1.3. A falta de suscitação da questão de constitucionalidade em termos procedimentalmente adequados
O Recorrido B. levanta ainda a questão de saber se o Recorrente suscitou perante o tribunal recorrido a questão de constitucionalidade que agora pretende ver apreciada pelo Tribunal Constitucional e se o fez em termos adequados.
Importa, pois, analisar em que termos é que o Recorrente suscitou a questão de inconstitucionalidade por forma a apreciar se esta foi validamente suscitada.
Relembrando, quando notificado do despacho de encerramento do inquérito, em que foi determinada, pelo Ministério Público, a separação de processos, o ora Recorrente requereu abertura de instrução e em tal requerimento alegou, além do mais, que tal separação não se mostrava fundamentada em nenhuma das alíneas do citado artigo 30.º, do Código de Processo Penal, e sustentou ainda ter havido desrespeito pelos direitos dos arguidos, constitucionalmente garantidos nos artigos 26.º e 32.º da CRP.
A decisão instrutória considerou que, na fase processual de inquérito, a competência para decidir da separação de processos pertence ao Ministério Público no caso de o inquérito não ter sido ainda presente ao juiz e que, nos casos em que o processo já tenha sido apresentado ao juiz de instrução, tal competência cabe a este e não ao Ministério Público.

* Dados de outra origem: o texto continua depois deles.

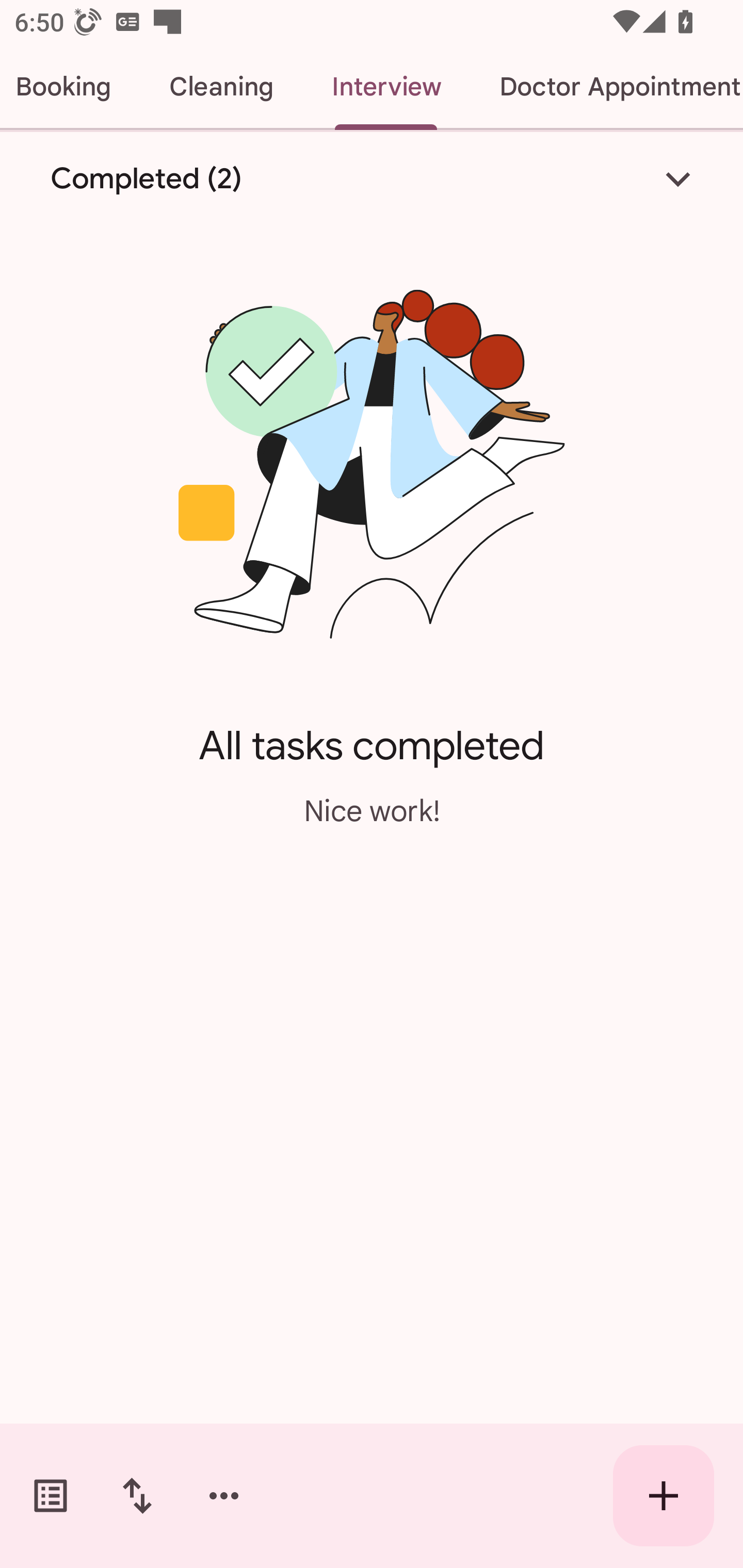
Hotel Booking (69, 86)
Cleaning (220, 86)
Doctor Appointment (606, 86)
Completed (2) (371, 178)
Switch task lists (50, 1495)
Create new task (663, 1495)
Change sort order (136, 1495)
More options (223, 1495)
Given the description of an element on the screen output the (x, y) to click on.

Refere-se ainda em tal decisão que o entendimento segundo o qual, nesta última hipótese, a referida competência pertence ao Ministério Público põe em causa o princípio do juiz natural e as garantias de defesa do arguido. Decidiu-se, assim, declarar a invalidade – inexistência jurídica – do despacho em que o Ministério Público determinou a separação processual nos termos do disposto nas alíneas b) e c) do n.º 1 do artigo 30.º do Código de Processo Penal, e a subsequente extração de certidão para conclusão autónoma da investigação, por violação do disposto nos artigos 30.º e 269.º, n.º 1, alínea f) do Código de Processo Penal e 32.º, n.º 9, da Constituição da República Portuguesa.
Tendo o Ministério Público recorrido desta decisão, o arguido – ora Recorrente –, terminou as suas contra-alegações formulando, entre outras, as seguintes conclusões:
“(…)
C) Entende o recorrido que, tendo o Juiz de Instrução sido chamado a decidir no âmbito deste inquérito, estando em causa como estão a limitação dos Direitos, Liberdades e Garantias do arguido, caberia sempre ao JIC a competência material para conhecer e decidir do mérito da separação de processos.
D) Doutra forma, sempre estaria a decisão pretendida pelo M.P. ferida de morte, por afrontar claramente os princípios constitucionais previstos no artigo 32.º, n.ºs [4] e 9 da C.R.P.”
O Acórdão do Tribunal da Relação de Guimarães debruçou-se sobre a possibilidade da interpretação por si defendida atentar contra o disposto no artigo 32.º, n.º 4 e 9, da Constituição, tendo concluído não ocorrer a violação dos respectivos princípios constitucionais.
Da leitura do excerto das conclusões das contra-alegações acima transcrito verifica-se que o agora Recorrente apesar de ter escolhido uma enunciação pela negativa da questão de constitucionalidade que posteriormente colocou ao Tribunal Constitucional, não deixou de confrontar o tribunal recorrido com a alegação da inconstitucionalidade duma interpretação que atribuísse ao Ministério Público a decisão de separação de processos em fase de inquérito quando o Juiz de Instrução Criminal já tivesse sido chamado a intervir no inquérito.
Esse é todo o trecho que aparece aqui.